01. When I was younger I made some bad decisions. doesn't everyone? 02. I like wearing thrift store clothes. (Hate being in thrift stores for too long though) 03. my hair is more high maitenence than i would like it to be 04. I have ZERO body peircings 05. i love to read 06. I love pictures 07. i am very picky about what i listen to (in a very lame way though... I like lame stuff :-P) 08. I hate people who TypE LyKe D1s 09. I think Audry Hepburn is hot!
10. I have to quit going shopping and start saving money 11. i'm good at talking on the phone. (Almost too good... usually people just want to listen... at least SOME people :-P) 12. I am pretty disorganized 13. I have tons of aquaintences, even more friends... and not many (but still quite a few) really good friends.

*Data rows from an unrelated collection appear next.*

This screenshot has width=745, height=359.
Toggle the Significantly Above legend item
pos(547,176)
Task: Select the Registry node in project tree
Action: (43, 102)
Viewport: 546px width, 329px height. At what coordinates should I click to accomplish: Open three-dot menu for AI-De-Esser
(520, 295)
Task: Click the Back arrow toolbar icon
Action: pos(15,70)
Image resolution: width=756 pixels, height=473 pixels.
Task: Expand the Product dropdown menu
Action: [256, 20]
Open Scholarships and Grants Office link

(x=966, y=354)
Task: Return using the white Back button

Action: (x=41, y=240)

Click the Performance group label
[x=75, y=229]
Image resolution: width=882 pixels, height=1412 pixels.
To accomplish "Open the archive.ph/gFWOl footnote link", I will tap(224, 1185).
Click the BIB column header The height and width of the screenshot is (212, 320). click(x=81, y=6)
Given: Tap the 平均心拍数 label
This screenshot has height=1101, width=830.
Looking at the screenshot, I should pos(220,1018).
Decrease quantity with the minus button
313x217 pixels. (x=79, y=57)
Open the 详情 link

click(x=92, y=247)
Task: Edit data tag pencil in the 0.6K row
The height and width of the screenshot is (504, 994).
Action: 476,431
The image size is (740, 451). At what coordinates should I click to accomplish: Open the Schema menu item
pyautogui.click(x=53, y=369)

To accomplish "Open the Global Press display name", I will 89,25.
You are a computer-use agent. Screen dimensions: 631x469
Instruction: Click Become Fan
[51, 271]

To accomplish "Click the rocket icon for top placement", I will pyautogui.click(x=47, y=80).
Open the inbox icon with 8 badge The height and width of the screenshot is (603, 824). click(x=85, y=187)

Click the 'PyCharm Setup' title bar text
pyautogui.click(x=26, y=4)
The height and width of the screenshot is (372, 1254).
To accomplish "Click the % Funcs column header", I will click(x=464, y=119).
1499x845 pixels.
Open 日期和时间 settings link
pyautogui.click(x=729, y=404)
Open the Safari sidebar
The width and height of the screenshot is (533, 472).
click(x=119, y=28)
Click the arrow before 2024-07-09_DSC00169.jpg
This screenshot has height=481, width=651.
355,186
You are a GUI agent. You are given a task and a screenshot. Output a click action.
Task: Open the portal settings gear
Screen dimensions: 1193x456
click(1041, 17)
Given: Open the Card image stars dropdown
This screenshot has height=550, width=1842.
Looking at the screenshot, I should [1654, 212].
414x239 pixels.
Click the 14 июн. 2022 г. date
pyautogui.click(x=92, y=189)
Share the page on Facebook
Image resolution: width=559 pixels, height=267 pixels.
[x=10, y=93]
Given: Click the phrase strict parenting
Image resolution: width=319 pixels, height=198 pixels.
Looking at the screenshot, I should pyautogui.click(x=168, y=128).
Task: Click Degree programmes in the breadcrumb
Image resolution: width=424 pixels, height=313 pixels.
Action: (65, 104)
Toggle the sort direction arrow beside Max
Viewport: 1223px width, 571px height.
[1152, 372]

14. mtv annoys the shit outta me. 15. I think Justin Timberlake not only has good music, but looks cool, and has some sweet dance moves! 16. I think waitresses that are flirty only act like that because they work for tips! 17. I want to die in a really cool way 18. I love dogs 19. I wear glasses, and yes, they're geeky! 20. I descover music bands! (rather than rubber bands!) 21. My hair does what it damn well pleases [against my will] 22. people say i'm weird 23. I loved high school (I was home schooled)
24. Mad About You is my favourite sitcom ever! 25. i wish i was vegan (sometimes) 26. i love to take pictures of stuff all the time! 27. I love to drink.. but I'm not a drunk!
28. I like eating out at places other then fast food joints... but I like some fast food! 29. I love getting snail mail I get as giddy as a school girl when I get a letter! 30. atkins is a crock of shit 31. cell phones are the first step to armageddon 32. I love reading [interesting] journals 33. I get bored easily! 34. i watch more than 3 movies a week 35. I wish religion were not as society-oriented
36. i like to watch people 37. I relish interesting people 38. coffee and brownies are amazing! 39. i get anxious around girls I like unless I'm really confortable around them! 40. I hardly ever have dreams 41. I hate living in the same town as my dad 42. i'd love to work at a museum 43. I’m a movie film junkie 44. People are more important to me than money will ever be 45. I hate feeling mediocre 46. i like to take pictures of people far more than landscapes 47. i'm pro choice (I just don't always agree with the choices) 48. I enjoy acting 49. I ahve too many best friends
50. I love to eat meat! 51. I used to never be able to sleep, now I can't stay awake to think!
52. i detest our countries false patriotism 53. i like my hair 54. I think the actor Guy Peirce is awesome! 55. I don't miss my family very much i see them every day. 56. I love cold weather when you have either a) someone to cuddle with or b) a good book and a warm blanket 57. I remember silly details 58. I enjoy quirky people 59. I like when my friend's write me letters and emails 60. I love one on one time with people 61. I'm very impatient (sometimes!) 62. i am self concious 63. Laundry? What's that? 64. I haven't gotten any... ever! 65. I associate songs with people all the time 66. I love music 67. football is my favorite sport 68. I don't have a girlfriend [or boyfriend (and I don't want one of those)] 69. I hate procrastinating, but I do it too much (and I'll do it even more... only.... later, I don't feel like it right now) 70. I’m a perfectionist with my work 71. i like it when people read my journal and comment[doesn't everbody?] 72. The world is my playground! 73. I last cried when I realized how lonely I am 74. I went to the library once to pick up a girl... sorta (it's a silly story) 75. I am a good writer when I get going... or so I'm told! 76. i want to benifit humankind 77. I love hearing my friends be proud of their accomplishments (not in a boastful way though) 78. I wish I could treat peopl how I'd like to be treated!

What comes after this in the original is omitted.